Other federal prison guards in Texas convicted of having sex with inmates in recent years received probation or short prison sentences. But they did have to register as sex offenders, according to a review of the cases by The News.

Smith said there is an argument that some people should not have to register as sex offenders, such as teenagers who make poor decisions in relationships.

"But if you are going to require people to register, you should do it in an evenhanded fashion," Smith said.

She also said people sometimes assume there's no harm if the sex is consensual between a prison guard and an inmate.

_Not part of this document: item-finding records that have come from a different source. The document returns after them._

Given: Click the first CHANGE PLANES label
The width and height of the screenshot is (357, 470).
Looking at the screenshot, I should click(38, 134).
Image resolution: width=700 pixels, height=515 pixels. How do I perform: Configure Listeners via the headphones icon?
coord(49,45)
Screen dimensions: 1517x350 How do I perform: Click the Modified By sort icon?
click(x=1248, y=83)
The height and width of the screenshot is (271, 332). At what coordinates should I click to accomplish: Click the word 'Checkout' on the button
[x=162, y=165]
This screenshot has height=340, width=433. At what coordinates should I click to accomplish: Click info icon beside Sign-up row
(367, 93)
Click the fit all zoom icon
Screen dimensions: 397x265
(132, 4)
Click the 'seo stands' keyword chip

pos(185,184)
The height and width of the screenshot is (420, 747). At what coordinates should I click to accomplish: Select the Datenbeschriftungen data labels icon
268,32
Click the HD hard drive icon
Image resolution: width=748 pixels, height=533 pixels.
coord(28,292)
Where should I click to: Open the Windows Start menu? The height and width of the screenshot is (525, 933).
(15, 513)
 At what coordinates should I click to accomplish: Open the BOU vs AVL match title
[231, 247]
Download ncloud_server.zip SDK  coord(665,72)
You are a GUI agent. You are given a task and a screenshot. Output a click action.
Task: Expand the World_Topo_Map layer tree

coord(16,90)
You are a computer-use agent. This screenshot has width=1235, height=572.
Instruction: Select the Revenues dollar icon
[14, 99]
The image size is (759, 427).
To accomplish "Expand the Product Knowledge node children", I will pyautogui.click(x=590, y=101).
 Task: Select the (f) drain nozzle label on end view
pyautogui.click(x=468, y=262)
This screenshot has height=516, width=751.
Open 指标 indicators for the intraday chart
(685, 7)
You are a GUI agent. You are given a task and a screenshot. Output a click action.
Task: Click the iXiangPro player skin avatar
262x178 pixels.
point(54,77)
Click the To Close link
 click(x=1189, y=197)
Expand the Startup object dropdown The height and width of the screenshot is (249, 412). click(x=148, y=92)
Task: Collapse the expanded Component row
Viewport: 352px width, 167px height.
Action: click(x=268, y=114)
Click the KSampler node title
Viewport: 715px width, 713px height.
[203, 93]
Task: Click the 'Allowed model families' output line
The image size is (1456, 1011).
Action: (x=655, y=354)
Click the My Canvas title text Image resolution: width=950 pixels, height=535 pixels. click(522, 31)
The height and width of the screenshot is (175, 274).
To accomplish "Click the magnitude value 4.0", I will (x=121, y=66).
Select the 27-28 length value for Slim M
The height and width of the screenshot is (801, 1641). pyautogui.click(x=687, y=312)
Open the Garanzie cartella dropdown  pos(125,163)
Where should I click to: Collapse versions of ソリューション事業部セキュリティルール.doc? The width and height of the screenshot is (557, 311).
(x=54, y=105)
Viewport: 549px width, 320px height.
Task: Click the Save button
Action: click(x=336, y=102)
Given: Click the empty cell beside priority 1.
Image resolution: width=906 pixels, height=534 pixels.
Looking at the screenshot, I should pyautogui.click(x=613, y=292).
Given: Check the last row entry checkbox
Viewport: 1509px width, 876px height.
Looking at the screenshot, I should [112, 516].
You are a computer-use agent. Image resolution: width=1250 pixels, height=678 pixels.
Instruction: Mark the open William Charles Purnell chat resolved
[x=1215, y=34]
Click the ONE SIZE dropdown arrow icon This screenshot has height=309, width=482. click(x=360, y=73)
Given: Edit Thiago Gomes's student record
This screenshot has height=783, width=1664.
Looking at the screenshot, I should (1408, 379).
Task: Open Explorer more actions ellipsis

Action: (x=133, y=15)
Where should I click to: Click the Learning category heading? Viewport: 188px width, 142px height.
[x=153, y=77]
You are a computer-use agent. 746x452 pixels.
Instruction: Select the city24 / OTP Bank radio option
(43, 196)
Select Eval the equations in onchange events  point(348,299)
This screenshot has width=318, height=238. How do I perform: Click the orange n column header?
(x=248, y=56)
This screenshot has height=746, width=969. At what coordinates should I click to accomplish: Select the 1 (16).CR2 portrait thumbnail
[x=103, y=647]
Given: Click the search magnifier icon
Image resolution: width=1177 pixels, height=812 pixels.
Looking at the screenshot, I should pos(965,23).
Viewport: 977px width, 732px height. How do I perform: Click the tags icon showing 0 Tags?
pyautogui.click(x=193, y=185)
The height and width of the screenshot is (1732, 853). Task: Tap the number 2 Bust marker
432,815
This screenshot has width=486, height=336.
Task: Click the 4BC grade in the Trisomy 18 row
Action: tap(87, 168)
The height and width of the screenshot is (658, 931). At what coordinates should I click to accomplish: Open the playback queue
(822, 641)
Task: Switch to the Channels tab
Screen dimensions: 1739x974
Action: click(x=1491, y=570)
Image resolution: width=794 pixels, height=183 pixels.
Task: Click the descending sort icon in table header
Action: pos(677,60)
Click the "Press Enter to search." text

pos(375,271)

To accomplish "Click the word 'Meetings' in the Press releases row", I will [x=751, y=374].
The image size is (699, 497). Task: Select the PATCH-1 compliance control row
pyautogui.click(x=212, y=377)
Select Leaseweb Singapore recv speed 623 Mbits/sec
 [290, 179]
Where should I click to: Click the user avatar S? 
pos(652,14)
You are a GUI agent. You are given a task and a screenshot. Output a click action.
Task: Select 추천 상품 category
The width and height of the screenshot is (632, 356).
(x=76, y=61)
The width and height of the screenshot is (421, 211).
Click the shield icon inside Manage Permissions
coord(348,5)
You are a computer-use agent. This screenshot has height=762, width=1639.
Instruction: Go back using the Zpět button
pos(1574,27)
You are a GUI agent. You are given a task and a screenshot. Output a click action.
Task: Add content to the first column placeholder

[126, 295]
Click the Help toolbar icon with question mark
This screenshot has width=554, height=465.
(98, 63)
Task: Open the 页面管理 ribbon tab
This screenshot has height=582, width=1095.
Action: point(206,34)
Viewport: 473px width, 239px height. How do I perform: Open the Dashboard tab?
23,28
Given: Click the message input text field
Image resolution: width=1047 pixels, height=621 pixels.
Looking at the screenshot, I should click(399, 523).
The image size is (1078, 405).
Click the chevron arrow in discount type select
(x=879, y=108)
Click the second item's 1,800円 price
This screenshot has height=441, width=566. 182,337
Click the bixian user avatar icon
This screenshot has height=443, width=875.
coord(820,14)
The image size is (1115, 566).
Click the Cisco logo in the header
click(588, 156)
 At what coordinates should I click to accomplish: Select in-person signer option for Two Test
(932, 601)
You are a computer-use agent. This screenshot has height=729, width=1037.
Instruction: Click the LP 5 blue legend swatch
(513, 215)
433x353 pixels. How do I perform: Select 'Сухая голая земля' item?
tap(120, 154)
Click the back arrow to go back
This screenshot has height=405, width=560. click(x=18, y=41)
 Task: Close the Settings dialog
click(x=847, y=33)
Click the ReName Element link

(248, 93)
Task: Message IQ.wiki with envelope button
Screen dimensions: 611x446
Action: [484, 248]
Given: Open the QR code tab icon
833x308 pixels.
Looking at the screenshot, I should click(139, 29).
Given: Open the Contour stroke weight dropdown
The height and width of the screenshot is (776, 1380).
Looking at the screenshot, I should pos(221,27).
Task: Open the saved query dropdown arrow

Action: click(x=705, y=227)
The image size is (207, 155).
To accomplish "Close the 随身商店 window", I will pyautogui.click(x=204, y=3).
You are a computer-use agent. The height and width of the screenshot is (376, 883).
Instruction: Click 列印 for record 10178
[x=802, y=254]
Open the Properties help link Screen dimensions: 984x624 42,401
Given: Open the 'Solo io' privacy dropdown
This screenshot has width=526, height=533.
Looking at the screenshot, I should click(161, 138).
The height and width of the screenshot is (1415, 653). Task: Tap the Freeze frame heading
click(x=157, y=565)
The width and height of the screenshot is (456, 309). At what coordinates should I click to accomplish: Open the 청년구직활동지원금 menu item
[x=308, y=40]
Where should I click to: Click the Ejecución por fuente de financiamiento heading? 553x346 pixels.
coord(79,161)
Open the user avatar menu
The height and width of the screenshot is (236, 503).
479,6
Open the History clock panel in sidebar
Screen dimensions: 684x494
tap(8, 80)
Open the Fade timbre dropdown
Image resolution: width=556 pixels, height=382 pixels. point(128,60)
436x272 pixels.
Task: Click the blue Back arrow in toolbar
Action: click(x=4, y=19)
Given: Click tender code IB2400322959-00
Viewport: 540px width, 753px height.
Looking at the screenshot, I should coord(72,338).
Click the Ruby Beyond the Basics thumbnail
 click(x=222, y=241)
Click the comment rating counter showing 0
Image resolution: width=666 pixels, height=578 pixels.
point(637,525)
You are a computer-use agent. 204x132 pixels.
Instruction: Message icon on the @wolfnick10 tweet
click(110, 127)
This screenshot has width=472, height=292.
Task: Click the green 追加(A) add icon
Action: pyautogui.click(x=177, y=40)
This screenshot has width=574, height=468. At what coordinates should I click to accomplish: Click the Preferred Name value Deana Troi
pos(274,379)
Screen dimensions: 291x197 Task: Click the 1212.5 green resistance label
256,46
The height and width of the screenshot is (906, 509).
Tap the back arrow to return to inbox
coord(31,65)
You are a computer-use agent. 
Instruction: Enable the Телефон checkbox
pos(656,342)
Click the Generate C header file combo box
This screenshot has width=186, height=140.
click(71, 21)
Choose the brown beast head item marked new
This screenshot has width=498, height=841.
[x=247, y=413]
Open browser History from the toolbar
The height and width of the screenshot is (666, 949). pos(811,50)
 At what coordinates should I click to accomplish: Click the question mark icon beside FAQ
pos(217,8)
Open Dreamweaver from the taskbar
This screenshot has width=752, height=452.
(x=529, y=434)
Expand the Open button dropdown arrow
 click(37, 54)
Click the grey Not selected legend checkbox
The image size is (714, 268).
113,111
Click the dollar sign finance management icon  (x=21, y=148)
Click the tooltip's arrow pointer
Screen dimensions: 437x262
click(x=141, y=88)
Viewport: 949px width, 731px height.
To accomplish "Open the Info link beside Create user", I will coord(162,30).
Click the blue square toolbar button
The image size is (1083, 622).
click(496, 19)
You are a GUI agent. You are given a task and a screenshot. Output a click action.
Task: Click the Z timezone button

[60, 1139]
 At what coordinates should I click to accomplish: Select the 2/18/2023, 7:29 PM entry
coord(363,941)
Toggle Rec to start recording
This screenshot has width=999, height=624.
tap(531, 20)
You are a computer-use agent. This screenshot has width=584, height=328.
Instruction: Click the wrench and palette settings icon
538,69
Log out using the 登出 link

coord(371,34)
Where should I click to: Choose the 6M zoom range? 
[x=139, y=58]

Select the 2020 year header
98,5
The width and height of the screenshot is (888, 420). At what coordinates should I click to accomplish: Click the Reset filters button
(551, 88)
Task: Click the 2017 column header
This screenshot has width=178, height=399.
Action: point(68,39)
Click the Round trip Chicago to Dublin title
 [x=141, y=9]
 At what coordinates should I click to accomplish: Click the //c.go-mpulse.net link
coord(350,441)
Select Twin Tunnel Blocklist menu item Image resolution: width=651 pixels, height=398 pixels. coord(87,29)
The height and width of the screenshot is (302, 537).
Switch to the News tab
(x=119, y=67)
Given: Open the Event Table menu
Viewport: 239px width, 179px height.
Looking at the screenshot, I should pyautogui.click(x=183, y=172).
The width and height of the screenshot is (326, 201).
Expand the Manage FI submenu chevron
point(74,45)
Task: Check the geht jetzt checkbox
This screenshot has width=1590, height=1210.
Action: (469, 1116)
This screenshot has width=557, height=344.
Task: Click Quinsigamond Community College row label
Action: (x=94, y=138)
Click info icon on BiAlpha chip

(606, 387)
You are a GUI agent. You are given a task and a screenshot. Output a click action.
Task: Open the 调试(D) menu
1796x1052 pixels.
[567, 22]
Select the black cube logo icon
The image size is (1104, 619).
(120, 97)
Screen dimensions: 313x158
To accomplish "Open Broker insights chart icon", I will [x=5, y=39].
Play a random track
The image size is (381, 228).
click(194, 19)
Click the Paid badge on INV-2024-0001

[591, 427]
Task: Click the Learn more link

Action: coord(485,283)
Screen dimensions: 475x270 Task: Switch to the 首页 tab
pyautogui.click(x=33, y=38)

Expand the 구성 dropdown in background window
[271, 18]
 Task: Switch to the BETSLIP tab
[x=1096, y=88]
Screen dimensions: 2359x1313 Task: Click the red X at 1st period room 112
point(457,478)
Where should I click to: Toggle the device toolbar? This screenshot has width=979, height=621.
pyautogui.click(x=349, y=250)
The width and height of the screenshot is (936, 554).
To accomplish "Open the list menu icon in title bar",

"What about harm to the institution?" she asked. "If they are engaging in this behavior, they're not doing their job and putting everyone at risk."
'Publicly shamed'

Scott Smith, an Austin defense attorney who specializes in sex offenses and is an expert on registration, said "charge bargaining" is an option because prosecutors have "enormous power" in deciding which charges to file.

Often, prosecutors and defense attorneys negotiate a different charge that would not require registration, he said.

Smith said there is even confusion among judges and lawyers about the sex offender registration law and its requirements.

"People are told things that turn out not to be true," he said.

Sometimes deals are made where mistakes could go unnoticed for a long time, he said. As for a case in which sex offender registration is crossed out on a defendant's list of probation requirements, Smith said, "I would consider that suspect."

Smith also said he would expect that sex offender registration would begin immediately after the sentence is issued, provided the person is not in custody and not sentenced to prison.

Smith said registered sex offenders are subjected to numerous hardships. They are "publicly shamed," their home address is made public, and it can hurt their ability to find a job, a home and maintain a relationship, he said.

"The consequences are enormous," Smith said.